Defendo e luto pela valorização, pelo estudo e desenvolvimento livre daquilo que será uma língua cabo-verdiana. Mas luto e defendo a preservação e valorização da língua que constitui um património histórico e cultural de Cabo Verde e dos Cabo-verdianos: a língua portuguesa. É uma vantagem, não é um obstáculo. Talvez tenha que rever a metodologia de ensino do português em Cabo Verde, tendo presente que os cabo-verdianos são primeiro falantes de crioulo, e que o português é a língua que sempre utilizaram e continuam a ultilizar, quanto mais não seja por razões de ordem pragmática e se calhar até com um certo apego à sua própria história e origens. É evidente que quando falamos da diáspora cabo-verdiana, temos de ter em conta que as comunidades imigrantes se inserem em sociedades de paises onde as respectivas linguas são outras que não o português. E aí a questão põe-se, naturalmente noutros termos. Já noutro texto abordámos a questão da Educação Bilingue dos cabo-verdianos na America.
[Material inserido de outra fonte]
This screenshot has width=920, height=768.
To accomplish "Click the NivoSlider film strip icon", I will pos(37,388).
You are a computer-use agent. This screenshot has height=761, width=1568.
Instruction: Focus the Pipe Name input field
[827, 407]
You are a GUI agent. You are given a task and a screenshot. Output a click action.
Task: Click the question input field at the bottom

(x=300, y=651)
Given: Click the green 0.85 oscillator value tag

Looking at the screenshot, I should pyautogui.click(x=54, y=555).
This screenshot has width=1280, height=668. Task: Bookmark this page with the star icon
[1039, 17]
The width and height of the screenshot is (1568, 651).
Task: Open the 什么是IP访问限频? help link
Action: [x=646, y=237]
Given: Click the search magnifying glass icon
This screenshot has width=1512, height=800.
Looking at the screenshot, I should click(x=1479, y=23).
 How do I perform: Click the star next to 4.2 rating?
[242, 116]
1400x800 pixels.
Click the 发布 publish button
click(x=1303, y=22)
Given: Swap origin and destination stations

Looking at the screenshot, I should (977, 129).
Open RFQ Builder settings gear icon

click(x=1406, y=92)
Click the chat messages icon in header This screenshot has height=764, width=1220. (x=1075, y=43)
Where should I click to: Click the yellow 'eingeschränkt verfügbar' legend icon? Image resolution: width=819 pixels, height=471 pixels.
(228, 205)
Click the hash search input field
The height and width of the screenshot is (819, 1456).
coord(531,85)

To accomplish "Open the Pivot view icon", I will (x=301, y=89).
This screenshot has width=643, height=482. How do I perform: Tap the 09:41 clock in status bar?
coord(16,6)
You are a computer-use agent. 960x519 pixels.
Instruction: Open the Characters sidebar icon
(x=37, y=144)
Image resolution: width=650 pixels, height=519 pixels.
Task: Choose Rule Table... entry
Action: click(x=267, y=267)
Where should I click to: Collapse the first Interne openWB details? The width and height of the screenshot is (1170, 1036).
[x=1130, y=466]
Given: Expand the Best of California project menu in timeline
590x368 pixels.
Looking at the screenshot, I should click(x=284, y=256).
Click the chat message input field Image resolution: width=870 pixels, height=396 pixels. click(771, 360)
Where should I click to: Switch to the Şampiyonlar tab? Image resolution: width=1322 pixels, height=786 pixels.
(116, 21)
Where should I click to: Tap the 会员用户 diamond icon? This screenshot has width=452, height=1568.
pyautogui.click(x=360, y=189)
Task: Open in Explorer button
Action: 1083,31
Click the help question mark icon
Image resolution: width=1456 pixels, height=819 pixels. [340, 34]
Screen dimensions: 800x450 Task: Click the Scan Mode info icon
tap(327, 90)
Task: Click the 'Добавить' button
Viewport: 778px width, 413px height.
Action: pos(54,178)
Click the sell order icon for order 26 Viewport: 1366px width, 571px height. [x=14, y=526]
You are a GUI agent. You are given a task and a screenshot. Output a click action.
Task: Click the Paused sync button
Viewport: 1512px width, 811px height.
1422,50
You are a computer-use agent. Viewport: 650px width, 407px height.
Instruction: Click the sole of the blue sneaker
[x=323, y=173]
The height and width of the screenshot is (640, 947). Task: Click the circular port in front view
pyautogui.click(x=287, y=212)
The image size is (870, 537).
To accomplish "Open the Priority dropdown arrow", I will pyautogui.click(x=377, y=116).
Somos um povo de emigrantes e a necessidade de emigração ensinou-nos capacidades de adaptação e uma forma de estar no mundo. Mas é como cabo-verdianos que nos identificamos, um povo com uma identidade cultural que faz de nós uma nação, onde quer que estejamos. E não tenhamos dúvidas, o traço cultural mais forte que nos caracteriza e une é a nossa língua, a que chamamos crioulo, e que é de facto a língua materna dos cabo-verdianos.